According to ValueLine estimates, in the past 10 years, the stock held an average price-to-earnings ratio of just 13.6.
Source: Value Line
At first glance, Archer Daniels Midland appears significantly overvalued. But the image above is misleading. The price-to-earnings ratio is typically a good way to gauge valuation levels for established businesses… But not always.
Archer Daniels Midland’s profits are volatile and fluctuate with the price of grains and commodities like oil. When oil prices are low, ethanol demand declines, which hurts Archer Daniel Midland’s profits. The company’s book value is far more stable and gives a better idea of the company’s ‘real’ value relative to its history.
Archer Daniel Midland’s 10 year average price-to-book ratio is 1.36. The company is currently trading for a price-to book ratio of 1.27 at current prices. The company appears to be a bit undervalued at current prices.

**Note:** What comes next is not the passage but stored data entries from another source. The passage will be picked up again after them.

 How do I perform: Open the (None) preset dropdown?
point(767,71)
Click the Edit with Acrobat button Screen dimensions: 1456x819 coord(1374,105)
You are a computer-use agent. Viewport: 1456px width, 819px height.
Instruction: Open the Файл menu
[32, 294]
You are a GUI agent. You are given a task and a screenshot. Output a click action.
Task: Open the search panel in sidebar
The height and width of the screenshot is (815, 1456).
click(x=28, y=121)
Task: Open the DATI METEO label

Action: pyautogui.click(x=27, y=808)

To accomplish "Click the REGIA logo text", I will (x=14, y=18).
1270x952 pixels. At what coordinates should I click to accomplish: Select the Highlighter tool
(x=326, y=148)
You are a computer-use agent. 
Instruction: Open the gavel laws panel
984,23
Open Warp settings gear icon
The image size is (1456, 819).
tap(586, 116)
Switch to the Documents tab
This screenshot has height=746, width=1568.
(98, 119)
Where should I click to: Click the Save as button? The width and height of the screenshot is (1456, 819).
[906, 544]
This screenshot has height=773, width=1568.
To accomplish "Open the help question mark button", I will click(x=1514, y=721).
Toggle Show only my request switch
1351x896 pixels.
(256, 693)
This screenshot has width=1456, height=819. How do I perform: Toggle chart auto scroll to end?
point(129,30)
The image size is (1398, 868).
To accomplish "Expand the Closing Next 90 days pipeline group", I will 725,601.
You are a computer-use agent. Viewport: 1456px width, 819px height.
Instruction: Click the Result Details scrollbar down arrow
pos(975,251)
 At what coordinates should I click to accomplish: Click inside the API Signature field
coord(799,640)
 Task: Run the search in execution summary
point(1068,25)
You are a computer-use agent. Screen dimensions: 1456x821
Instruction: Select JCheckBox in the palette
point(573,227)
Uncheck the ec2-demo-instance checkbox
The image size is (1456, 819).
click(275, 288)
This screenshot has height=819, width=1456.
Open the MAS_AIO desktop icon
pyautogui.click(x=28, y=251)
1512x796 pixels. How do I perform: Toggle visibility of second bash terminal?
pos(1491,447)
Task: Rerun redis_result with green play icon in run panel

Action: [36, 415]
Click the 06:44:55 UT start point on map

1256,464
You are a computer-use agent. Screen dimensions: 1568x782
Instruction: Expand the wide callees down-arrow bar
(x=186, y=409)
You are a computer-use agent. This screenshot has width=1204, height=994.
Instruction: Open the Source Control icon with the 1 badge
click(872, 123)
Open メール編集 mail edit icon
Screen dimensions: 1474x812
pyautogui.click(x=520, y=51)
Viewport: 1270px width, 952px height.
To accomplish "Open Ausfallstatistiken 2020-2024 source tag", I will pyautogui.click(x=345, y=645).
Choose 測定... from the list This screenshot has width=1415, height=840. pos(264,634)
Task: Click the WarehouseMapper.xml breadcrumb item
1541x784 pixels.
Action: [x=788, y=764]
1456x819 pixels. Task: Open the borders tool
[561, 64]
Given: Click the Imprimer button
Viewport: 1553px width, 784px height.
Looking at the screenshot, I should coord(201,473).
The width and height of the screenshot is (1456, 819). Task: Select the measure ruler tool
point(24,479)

Future returns will be comprised primarily of earnings growth and dividends rather than valuation multiple changes. While Archer Daniels Midland is undervalued, it isn’t significantly undervalued. ValueLine analysts expect earnings to grow 14% next year, and roughly 6%-7% annually through 2020.
Based on this, future returns could be as follows:
- 3%-4% revenue growth
- 1% margin expansion
- 1%-2% share repurchases
- 3% dividend yield
In this scenario, earnings would grow 5%-7% per year. Adding the 3% dividend yield, total returns would reach 8%-10% per year.
Archer Daniels Midland has encountered a difficult operating environment. It is being negatively impacted by declining prices of agricultural commodities and oil, which has weighed on its earnings in recent years.
With that said, the company has a long history of navigating through challenging periods. It has continued to generate profits and reward shareholders with rising dividends along the way.
The stock could be undervalued, and pays a solid 3% dividend plus annual dividend increases. As a result, Archer Daniels Midland appears to be an attractively valued dividend growth stock.